Sekda Kukar Sebut Anggaran PSU Sekitar 4 Milliar

image

Kutai Kartanegara - Pelaksanaan Pemilihan Suara Ulang (PSU) di Kabupaten Kutai Kartanegara (Kukar), yang dijadwalkan berlangsung pada April 2025, menjadi sorotan banyak pihak, terutama terkait dengan alokasi anggaran yang disediakan

Dalam hal ini, Sekretaris Daerah (Sekda) Kukar, Sunggono, mengungkapkan bahwa anggaran untuk PSU tersebut berkisar sekitar 4 miliar, yang diambil dari sisa anggaran Pemilihan Kepala Daerah (Pilkada) 2024. Artikel ini bertujuan untuk membahas berbagai aspek dari anggaran tersebut.

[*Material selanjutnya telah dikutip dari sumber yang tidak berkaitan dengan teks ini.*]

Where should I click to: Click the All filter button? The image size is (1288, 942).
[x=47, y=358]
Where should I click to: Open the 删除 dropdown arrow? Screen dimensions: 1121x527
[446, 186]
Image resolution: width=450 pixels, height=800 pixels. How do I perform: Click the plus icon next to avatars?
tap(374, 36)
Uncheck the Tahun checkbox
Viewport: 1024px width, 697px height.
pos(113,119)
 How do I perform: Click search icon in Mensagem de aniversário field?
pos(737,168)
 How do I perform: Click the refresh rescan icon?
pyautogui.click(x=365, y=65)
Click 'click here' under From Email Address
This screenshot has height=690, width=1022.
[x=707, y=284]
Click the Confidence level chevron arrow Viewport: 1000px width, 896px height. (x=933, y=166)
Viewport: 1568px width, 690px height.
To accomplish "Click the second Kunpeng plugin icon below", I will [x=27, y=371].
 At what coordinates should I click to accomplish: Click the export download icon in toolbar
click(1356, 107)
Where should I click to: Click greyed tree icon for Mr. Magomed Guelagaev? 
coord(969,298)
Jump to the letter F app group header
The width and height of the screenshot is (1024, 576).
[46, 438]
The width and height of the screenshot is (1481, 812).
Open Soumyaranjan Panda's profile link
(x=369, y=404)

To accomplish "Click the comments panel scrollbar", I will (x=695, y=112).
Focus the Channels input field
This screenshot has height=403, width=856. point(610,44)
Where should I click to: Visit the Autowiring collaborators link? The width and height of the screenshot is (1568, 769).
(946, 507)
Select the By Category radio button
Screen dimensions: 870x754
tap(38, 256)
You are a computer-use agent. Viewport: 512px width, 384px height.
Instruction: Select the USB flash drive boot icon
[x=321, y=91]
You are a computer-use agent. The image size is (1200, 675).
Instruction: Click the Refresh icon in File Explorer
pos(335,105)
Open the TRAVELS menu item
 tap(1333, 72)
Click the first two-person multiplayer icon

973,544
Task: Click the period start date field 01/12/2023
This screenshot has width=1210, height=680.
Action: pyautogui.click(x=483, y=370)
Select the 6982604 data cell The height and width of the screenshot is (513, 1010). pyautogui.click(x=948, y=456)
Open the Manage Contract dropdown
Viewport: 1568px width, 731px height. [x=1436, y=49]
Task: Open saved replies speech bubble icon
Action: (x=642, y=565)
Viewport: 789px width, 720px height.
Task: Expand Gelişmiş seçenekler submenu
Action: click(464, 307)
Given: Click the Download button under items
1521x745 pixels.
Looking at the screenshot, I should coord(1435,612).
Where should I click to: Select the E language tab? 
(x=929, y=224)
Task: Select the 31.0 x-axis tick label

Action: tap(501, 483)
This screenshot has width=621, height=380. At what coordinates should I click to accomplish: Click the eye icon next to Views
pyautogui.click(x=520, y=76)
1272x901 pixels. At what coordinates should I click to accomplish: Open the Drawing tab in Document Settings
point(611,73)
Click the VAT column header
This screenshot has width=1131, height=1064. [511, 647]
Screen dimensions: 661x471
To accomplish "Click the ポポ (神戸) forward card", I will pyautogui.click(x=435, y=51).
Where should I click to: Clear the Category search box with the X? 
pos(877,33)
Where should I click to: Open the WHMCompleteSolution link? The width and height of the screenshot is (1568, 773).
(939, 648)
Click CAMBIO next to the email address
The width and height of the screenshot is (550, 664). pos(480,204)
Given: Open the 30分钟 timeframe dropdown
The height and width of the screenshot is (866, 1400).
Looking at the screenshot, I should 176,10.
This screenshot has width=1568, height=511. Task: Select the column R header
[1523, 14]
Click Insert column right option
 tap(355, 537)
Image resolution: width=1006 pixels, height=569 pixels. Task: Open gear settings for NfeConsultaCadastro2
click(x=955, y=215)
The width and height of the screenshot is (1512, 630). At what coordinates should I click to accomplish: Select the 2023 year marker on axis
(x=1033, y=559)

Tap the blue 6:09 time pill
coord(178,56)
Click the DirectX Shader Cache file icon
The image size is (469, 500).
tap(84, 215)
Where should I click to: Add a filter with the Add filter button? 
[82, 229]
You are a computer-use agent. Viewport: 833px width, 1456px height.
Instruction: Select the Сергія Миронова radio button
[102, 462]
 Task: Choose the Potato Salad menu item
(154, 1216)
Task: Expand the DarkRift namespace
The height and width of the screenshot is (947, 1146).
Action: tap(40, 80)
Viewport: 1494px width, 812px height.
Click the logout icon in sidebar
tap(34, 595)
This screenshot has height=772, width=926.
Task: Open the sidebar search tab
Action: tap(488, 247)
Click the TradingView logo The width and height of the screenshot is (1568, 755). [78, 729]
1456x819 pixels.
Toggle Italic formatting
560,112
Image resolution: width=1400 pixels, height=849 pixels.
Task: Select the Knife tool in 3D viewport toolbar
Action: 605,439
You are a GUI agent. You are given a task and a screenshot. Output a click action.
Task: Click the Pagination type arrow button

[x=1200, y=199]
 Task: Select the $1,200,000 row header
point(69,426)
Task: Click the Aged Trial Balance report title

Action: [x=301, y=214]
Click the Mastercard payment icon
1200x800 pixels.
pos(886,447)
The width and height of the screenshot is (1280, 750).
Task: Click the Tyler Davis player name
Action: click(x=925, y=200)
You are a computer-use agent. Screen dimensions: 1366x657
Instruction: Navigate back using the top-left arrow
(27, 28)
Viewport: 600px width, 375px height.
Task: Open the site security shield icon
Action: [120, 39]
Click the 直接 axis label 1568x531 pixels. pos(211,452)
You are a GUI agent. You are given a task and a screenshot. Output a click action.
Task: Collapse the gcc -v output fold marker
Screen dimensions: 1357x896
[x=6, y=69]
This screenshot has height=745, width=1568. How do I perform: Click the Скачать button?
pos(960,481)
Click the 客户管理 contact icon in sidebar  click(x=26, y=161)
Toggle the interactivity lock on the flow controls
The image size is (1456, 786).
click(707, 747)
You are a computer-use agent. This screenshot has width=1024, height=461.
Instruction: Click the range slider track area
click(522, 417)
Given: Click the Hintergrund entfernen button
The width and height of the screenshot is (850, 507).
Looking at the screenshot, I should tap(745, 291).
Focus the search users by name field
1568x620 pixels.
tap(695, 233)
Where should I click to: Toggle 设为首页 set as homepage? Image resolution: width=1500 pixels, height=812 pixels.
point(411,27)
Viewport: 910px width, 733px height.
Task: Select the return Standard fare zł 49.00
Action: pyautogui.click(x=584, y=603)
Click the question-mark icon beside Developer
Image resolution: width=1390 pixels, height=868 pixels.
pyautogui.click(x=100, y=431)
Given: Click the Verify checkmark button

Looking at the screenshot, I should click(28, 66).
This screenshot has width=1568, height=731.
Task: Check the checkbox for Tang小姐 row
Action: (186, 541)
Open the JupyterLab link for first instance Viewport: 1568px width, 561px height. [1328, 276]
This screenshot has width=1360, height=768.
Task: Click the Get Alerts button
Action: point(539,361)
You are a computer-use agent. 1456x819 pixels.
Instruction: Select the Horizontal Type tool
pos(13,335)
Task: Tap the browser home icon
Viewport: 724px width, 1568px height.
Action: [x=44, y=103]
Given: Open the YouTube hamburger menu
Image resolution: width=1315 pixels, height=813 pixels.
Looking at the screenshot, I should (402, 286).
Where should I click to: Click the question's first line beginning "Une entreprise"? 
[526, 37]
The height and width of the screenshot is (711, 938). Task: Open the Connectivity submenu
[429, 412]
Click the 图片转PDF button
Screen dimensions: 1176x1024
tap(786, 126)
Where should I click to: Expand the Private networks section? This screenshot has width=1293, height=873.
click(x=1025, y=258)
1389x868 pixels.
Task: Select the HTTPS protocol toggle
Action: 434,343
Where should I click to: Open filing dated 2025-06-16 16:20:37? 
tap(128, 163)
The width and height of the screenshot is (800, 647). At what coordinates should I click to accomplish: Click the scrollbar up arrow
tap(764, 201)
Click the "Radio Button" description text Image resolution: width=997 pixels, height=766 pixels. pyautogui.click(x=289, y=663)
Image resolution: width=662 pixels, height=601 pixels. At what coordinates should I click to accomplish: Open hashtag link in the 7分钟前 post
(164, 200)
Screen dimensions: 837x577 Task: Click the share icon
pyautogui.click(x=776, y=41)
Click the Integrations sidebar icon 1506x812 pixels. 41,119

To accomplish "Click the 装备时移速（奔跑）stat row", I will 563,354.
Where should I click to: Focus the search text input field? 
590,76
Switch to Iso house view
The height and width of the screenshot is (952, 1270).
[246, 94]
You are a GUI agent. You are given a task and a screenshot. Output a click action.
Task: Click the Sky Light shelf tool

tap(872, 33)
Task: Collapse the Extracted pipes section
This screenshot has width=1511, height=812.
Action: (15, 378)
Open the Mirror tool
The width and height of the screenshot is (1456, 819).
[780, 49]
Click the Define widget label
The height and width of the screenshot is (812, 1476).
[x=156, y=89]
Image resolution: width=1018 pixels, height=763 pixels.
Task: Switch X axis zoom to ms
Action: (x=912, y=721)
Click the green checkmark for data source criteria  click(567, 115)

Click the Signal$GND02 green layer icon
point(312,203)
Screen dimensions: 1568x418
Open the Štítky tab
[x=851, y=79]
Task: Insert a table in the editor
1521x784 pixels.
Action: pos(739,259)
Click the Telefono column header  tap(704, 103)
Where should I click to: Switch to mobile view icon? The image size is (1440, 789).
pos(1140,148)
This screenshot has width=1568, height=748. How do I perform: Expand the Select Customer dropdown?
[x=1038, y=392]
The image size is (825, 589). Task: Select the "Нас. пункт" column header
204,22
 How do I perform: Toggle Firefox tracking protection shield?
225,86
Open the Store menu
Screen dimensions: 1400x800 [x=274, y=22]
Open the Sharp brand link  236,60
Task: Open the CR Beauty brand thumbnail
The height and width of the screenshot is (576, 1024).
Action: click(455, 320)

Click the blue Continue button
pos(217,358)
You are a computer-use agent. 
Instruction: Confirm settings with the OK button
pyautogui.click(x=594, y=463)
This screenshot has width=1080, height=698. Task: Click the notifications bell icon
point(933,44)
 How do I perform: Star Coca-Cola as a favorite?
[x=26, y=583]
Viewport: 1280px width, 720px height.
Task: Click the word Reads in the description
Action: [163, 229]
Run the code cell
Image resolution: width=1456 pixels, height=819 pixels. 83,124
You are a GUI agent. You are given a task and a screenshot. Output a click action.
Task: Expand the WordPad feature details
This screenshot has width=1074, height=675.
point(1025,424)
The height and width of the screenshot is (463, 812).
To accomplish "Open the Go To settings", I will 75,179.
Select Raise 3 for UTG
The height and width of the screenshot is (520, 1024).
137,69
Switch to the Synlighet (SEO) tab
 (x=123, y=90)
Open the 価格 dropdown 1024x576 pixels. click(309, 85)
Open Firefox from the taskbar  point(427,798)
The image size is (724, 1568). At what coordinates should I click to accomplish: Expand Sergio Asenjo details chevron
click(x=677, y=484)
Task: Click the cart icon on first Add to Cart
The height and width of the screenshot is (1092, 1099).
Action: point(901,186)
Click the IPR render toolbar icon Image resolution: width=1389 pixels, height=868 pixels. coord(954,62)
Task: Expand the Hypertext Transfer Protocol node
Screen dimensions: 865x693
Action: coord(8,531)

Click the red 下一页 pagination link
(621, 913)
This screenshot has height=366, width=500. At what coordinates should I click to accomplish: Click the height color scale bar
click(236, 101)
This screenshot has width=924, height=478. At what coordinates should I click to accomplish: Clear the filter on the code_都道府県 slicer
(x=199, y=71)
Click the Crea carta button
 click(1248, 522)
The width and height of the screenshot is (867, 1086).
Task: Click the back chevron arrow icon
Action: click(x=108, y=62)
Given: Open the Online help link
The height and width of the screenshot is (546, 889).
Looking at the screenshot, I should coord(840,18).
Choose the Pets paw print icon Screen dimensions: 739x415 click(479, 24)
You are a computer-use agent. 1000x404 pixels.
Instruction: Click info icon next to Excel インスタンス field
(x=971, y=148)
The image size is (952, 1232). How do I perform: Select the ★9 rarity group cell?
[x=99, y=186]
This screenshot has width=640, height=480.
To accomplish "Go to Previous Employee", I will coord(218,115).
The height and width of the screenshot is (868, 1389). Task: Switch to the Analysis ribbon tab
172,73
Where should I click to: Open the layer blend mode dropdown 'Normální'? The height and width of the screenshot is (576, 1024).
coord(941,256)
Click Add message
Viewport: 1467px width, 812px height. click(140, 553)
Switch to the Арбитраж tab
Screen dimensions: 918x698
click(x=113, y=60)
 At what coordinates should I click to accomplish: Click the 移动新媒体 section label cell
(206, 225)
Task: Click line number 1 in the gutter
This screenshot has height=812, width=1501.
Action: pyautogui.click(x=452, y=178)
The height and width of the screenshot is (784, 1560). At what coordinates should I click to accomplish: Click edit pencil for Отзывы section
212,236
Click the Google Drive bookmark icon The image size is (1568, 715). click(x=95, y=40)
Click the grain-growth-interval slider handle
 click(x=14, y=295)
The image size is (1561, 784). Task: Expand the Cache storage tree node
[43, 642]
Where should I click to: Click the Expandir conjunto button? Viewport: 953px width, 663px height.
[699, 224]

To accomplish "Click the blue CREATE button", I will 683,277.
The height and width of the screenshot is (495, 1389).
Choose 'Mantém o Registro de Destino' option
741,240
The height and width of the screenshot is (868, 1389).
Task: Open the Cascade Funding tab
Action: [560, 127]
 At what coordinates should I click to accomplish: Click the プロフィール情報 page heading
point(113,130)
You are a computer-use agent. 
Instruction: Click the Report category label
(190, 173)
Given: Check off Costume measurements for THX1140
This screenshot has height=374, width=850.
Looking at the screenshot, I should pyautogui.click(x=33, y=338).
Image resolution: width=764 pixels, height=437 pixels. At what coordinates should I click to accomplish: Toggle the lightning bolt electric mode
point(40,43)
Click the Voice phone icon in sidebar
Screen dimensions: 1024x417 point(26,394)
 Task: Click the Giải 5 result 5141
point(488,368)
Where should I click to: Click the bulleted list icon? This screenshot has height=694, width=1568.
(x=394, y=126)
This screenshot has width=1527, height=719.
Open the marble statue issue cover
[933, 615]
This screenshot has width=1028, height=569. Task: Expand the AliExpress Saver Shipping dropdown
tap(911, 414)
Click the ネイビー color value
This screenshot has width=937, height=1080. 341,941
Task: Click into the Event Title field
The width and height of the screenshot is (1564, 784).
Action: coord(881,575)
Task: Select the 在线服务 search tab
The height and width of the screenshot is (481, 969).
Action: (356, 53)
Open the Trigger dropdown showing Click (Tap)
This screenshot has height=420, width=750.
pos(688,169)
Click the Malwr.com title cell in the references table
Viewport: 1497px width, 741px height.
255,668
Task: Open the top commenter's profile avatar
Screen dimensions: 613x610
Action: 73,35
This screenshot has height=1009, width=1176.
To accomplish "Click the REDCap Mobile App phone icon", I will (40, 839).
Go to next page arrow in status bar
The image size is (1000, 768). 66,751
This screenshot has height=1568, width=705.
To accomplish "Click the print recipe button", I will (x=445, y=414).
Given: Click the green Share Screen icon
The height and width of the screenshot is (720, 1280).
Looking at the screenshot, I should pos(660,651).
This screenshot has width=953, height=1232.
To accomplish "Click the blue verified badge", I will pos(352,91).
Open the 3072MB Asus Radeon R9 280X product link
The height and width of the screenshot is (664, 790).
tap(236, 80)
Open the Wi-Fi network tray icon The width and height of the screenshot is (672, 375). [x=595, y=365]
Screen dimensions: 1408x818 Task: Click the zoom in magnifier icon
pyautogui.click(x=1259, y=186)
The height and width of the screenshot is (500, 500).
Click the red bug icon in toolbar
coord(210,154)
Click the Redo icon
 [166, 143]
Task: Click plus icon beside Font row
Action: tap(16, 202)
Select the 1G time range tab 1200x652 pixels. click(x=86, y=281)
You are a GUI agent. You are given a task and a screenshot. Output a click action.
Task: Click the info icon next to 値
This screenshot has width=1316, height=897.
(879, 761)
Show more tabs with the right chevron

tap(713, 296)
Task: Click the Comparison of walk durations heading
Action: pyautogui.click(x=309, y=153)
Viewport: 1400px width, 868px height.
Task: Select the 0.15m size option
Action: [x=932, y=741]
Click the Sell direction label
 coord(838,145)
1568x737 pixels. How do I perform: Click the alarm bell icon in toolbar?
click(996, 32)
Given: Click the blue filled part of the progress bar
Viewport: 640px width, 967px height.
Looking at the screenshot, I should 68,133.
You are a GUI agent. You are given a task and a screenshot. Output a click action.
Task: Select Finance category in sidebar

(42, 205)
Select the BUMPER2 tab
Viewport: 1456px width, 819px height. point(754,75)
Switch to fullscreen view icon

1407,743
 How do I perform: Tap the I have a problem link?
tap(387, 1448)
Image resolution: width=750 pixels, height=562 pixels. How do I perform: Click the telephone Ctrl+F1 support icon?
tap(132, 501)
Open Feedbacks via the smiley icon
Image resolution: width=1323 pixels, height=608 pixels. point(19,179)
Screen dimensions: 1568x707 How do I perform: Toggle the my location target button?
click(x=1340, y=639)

“Anggaran yang tersisa dari Pilkada kemarin itu kurang lebih sekitar 4 miliar, dan itu masih bisa digunakan kembali,” ucapnya, pada Senin (10/3/2025).

Ia berharap, sejumlah alat logistik pemilu yang layak dan memenuhi kriteria bisa digunakan kembali pada PSU, seperti bilik suara dan lain sebagainya. Hal tersebut untuk mengurangi beban pengeluaran agar lebih efektif. Dirinya menekankan pentingnya pendanaan yang tepat agar semua berjalan lancar, termasuk keamanan dalam proses pemungutan suara, dapat berjalan dengan baik.

“Sepanjang bisa digunakan kembali, ya kenapa tidak. Supaya kita tetap bisa menganut asas efisiensi itu,” lanjut Sunggono.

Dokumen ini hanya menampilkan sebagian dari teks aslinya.